Although bank share prices generally drop around result time no matter what.

kemorkid
19/2/2014
13:10
Of course it's way over bought, in the short term of course.We're a great county for talking dead things up, just look at the housing mess, more homeless than ever before and we still manage to say its all fine and booming again!
docdave2
19/2/2014
12:43
Nah its a short.

get these IDIOTS in JAIL.

hvs
19/2/2014
12:22
give it a rest johnbuy
scottishfield
19/2/2014
12:21
This one's way overbought imo.
johnbuy
19/2/2014
08:13
Get up there baby,
cricklewood
19/2/2014
08:10
BANKRUPT BANK .

lol TAXPAYERS.

hvs
19/2/2014
08:03
Er No, what about ya baby .
cricklewood
18/2/2014
18:23
so it is overvalued !!!
t 34
18/2/2014
17:49
Its actually 32x

1 BN share @ 10 Euros = 10 BN Market Cap (pre-crisis)
32 BN share @ 0.3125 = 10 BN market Cap (not yet post -crisis).

rob_white1
18/2/2014
17:42
Hi
Can someone confirm that bkir issued 10x more shares after the price collapsed so mkt is circa the same now as it was before the crises.

t 34
18/2/2014
14:13
Maybe Not ?
cricklewood
18/2/2014
13:37
I suppose we cant expect a rise everyday, would be asking a bit two much.
cricklewood
17/2/2014
20:16
DUBLIN

Bank of Ireland continued its impressive run of late with sentiment remaining positive on the back of a perceived recovery in Ireland's economic fortunes.
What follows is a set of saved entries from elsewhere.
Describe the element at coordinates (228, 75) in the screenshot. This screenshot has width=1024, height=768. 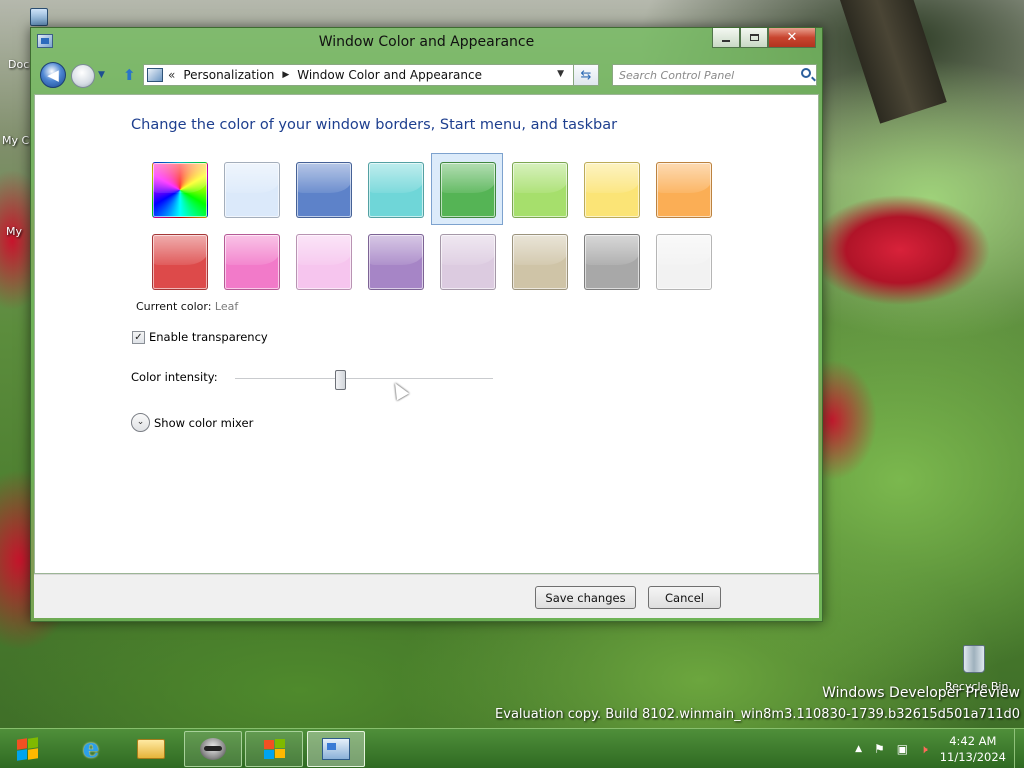
I see `breadcrumb-personalization: Personalization` at that location.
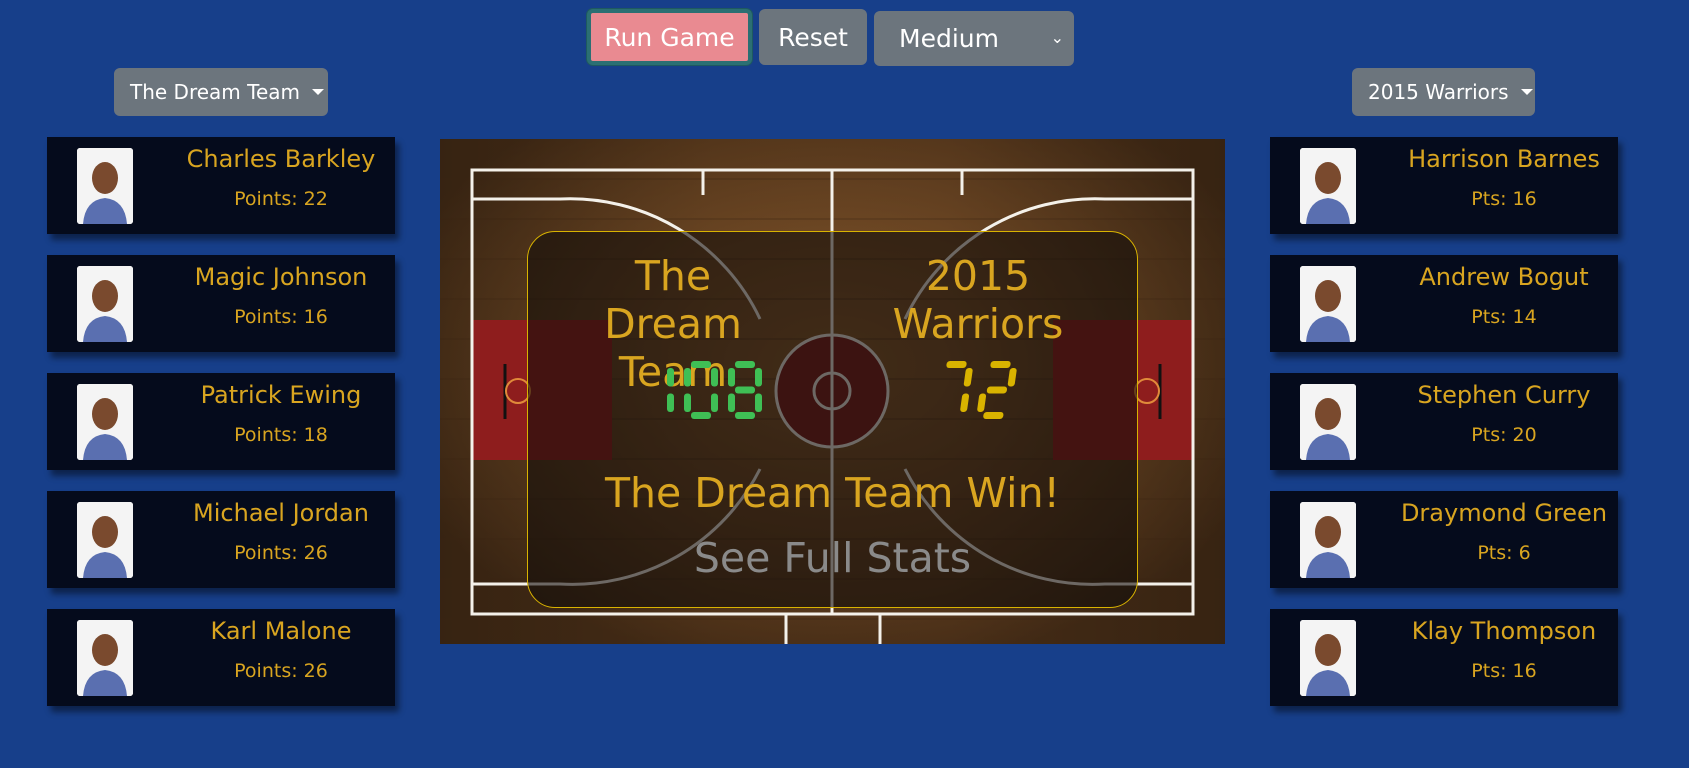 The width and height of the screenshot is (1689, 768). Describe the element at coordinates (832, 493) in the screenshot. I see `game-result: The Dream Team Win!` at that location.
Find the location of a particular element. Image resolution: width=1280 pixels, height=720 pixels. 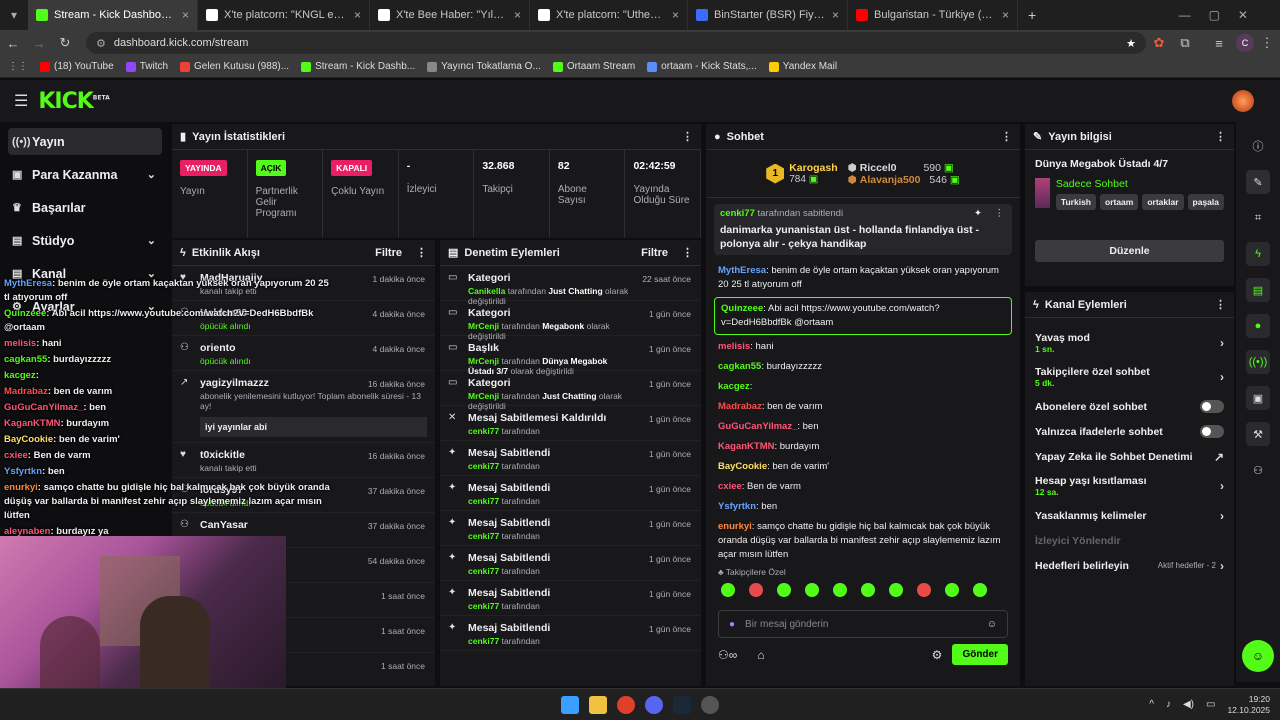

battery-icon: ▭ is located at coordinates (1210, 704).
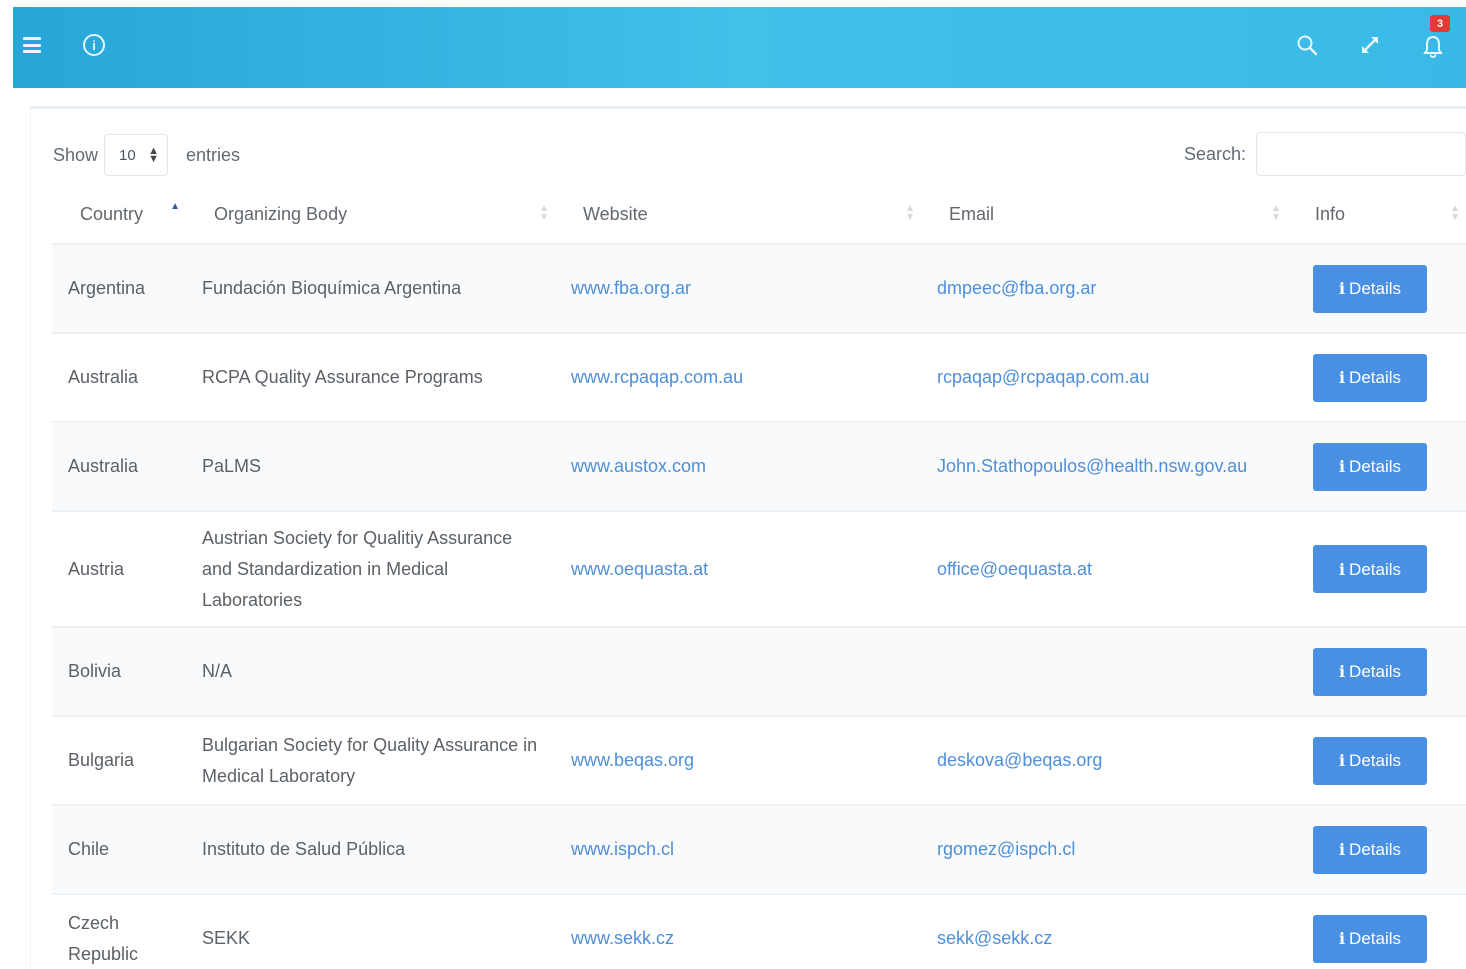 The width and height of the screenshot is (1466, 969). I want to click on column-header-website: Website ▲ ▼, so click(738, 216).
It closed up 3.3 per cent to 34 cent.

cricklewood
17/2/2014
12:35
40 cents by friday at this rate.
county kilburn
17/2/2014
09:34
maybe 40c at results.
kemorkid
14/2/2014
17:02
If you owe me 100 quid and are due to pay me back in say 20 years... but I need a tenner now and you lend it to me.. are you bailing me out?

If I give you back your tenner plus a pound interest are you not making a profit?

cruiser70
14/2/2014
16:35
You did say that "the people didn't bail out the bank". I remarked that this wasn't the case, that the tax-payer has bailed out a number of banks, one of which is BoI. No big deal and nothing worth getting in a spin about but the idea that "the people made handsome profit on their investment" is just waffle. That is unless you mean the bankers themselves but certainly not the ordinary taxpayers. If you are living here in Ireland who should be aware of that. end
benchmark
14/2/2014
16:12
Did I mention AIB or Anglo?
cruiser70
14/2/2014
16:09
Oh! Then if not the people who DID bail out AIB, Anglo, and to a lesser extent BoI?